For two years, 2013 and 2014, Tina didn’t compete in FEI classes, while Craig worked to take her riding to the next level. He focused on her boldness, and on implementing a more European style to add to her existing talents.
A CHRISTMAS EVE SURPRISE
Over this retraining time frame, the couple had also developed a strong bond. This led to a favorite holiday memory for Tina. She was wrapping presents for her sister. She was sitting on the floor in her bedroom, and Craig was seated on the couch nearby. He asked her to come and sit next to him because he had something he wanted to talk to her about, and she told him that she had to get the wrapping done, so just to talk to her while she was wrapping.
Again, Craig asked her to come sit beside him, so she did, and it seemed to her that he was chatting a little nervously. He told her he had had a chat with her dad, and that made her nervous. “Was he breaking up with me?” Tina wondered, “Then, he reached behind his back, pulled out a ring box, opened it to reveal a gorgeous, sparkly, flawless, amazing ring – and asked me to marry him!
Beyond excited, I ran from the room screaming for my mom, to share the news.” That was December 24th, 2014 and they were married on New Year’s Eve 2015.
MAKING HISTORY
By 2016, with her husband by her side, Tina turned professional. Spending the winter in the warmth of Wellington and the spring, summer and fall seasons based in sunny San Juan Capistrano, together the couple now buy, sell, ride and train as Highpoint Farm, LLC.
Although always cognizant of the ups and downs of the sport, Tina achieved a solid number of ups in her first year as a pro. In September of last year, she managed to accomplish an amazing win. With forty-five horse and rider combinations in the $30,000 Markel Insurance Grand Prix, eight qualified for the jump-off, and Tina was riding two of those eight.
First and fifth to return, she was not only double clear on both of her horses, High Point Farm’s Bowmore VDL and HKC Collection’s Cicomein VDL, she tied her own jump-off time to the thousandth of a second!

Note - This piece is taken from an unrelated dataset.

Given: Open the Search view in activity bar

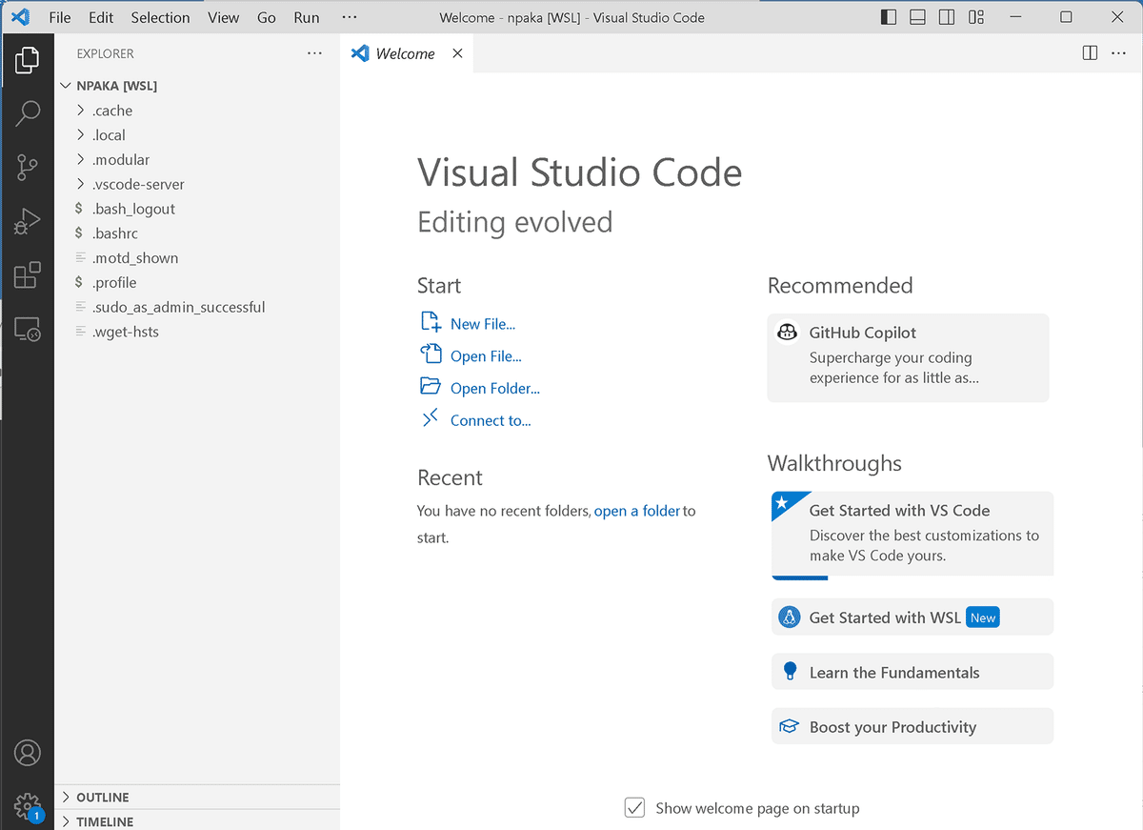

Silencing the crowd for a second before loud cheers rang out, Yates finished double first, tied with herself on her two talented Dutch bays.
That was not her only top finish in 2016. From winning young horse championships to placing in the top
three of the Interactive Mortgage U25 Championships as well as the Longines FEI World Cup™ Jumping Las Vegas, the pair are making strides from coast to coast.
Looking toward 2017, her goal is to reach the top 100 on the FEI World Ranking List, and long-term, to represent the USA on Nation’s Cup Teams. And to do it while developing a solid string of show jumpers,
and working with a select group of clients. With nine horses in training, business is blossoming. “Craig trains me, and I ride the horses.”
About couples working together, Tina points out that, “It’s important to have a business relationship, but when the day is done, and we go home, it must change to a personal one.”
Barely out of the newlywed phase, Tina and Craig Yates are proving to be a Puissance Pair. From two very
different backgrounds, having the horses as the bond, each brings their unique strengths, skills and passion
to pursue the pinnacles of show jumping. And, notably, the pair are planning a family as well.